Input material START

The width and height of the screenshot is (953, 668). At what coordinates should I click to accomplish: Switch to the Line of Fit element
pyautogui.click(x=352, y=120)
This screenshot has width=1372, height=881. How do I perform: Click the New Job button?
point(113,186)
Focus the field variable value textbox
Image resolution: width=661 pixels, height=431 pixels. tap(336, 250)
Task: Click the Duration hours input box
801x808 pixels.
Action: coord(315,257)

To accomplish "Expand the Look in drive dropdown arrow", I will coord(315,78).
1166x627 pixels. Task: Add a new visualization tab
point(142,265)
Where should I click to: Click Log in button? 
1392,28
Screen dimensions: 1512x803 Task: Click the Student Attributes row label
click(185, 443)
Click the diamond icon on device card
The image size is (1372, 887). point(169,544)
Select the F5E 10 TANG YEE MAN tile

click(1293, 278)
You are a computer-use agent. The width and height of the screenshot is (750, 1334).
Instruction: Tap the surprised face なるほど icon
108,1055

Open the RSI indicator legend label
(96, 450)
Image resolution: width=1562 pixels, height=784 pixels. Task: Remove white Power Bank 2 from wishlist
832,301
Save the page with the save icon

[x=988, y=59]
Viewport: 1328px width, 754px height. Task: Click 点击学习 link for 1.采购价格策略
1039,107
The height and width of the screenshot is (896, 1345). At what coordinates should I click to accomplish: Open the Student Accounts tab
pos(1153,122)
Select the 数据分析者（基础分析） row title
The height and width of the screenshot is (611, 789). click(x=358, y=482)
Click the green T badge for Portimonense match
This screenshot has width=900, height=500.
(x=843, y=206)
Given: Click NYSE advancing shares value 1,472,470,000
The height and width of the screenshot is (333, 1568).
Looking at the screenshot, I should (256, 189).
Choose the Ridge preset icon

Input material END

Work instructions
All entries must be repeated exactly.

Task output
The width and height of the screenshot is (953, 668). At what coordinates should I click to accomplish: Switch to the Line of Fit element
pyautogui.click(x=352, y=120)
This screenshot has width=1372, height=881. How do I perform: Click the New Job button?
point(113,186)
Focus the field variable value textbox
Image resolution: width=661 pixels, height=431 pixels. tap(336, 250)
Task: Click the Duration hours input box
801x808 pixels.
Action: coord(315,257)

To accomplish "Expand the Look in drive dropdown arrow", I will coord(315,78).
1166x627 pixels. Task: Add a new visualization tab
point(142,265)
Where should I click to: Click Log in button? 
1392,28
Screen dimensions: 1512x803 Task: Click the Student Attributes row label
click(185, 443)
Click the diamond icon on device card
The image size is (1372, 887). point(169,544)
Select the F5E 10 TANG YEE MAN tile

click(1293, 278)
You are a computer-use agent. The width and height of the screenshot is (750, 1334).
Instruction: Tap the surprised face なるほど icon
108,1055

Open the RSI indicator legend label
(96, 450)
Image resolution: width=1562 pixels, height=784 pixels. Task: Remove white Power Bank 2 from wishlist
832,301
Save the page with the save icon

[x=988, y=59]
Viewport: 1328px width, 754px height. Task: Click 点击学习 link for 1.采购价格策略
1039,107
The height and width of the screenshot is (896, 1345). At what coordinates should I click to accomplish: Open the Student Accounts tab
pos(1153,122)
Select the 数据分析者（基础分析） row title
The height and width of the screenshot is (611, 789). click(x=358, y=482)
Click the green T badge for Portimonense match
This screenshot has width=900, height=500.
(x=843, y=206)
Given: Click NYSE advancing shares value 1,472,470,000
The height and width of the screenshot is (333, 1568).
Looking at the screenshot, I should (256, 189).
Choose the Ridge preset icon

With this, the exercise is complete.